-- What the task asks --
Scale the items from the start of the records through the line containing "(x=528, y=947)", both ends included, giving every line again with the requests unchanged. Multiply each coordinate in the answers by 0.2 and round it to a whole number, with halves rounded up.

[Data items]
——————————
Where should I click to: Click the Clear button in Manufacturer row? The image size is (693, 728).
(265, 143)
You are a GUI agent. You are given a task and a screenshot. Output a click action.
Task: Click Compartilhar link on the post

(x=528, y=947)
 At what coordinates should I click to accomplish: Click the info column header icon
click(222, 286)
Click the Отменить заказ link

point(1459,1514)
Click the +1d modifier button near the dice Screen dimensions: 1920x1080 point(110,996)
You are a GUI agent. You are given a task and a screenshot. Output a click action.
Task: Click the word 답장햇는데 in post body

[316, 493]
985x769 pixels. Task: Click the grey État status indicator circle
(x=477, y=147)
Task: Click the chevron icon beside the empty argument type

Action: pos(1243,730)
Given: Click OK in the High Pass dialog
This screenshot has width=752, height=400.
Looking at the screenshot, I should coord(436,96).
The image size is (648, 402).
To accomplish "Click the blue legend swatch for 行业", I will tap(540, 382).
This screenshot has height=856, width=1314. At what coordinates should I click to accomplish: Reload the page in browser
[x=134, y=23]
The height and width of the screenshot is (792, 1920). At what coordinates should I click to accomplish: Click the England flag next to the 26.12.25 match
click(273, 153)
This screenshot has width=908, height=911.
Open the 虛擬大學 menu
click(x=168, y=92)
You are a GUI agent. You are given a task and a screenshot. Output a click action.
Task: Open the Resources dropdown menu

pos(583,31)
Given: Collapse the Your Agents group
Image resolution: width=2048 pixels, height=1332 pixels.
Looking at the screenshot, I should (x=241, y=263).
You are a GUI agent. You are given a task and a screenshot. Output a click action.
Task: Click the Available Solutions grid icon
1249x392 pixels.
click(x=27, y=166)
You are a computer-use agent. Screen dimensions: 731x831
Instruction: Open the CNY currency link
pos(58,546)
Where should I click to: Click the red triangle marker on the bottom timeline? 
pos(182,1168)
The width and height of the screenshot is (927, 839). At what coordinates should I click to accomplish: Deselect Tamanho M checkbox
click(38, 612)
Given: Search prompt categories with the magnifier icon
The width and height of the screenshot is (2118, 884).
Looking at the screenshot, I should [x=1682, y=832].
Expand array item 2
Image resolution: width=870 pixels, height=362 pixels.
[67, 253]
——————————
-- Exercise solution --
Where should I click to: Click the Clear button in Manufacturer row? The image size is (693, 728).
(53, 29)
You are a GUI agent. You are given a task and a screenshot. Output a click action.
Task: Click Compartilhar link on the post

(x=106, y=189)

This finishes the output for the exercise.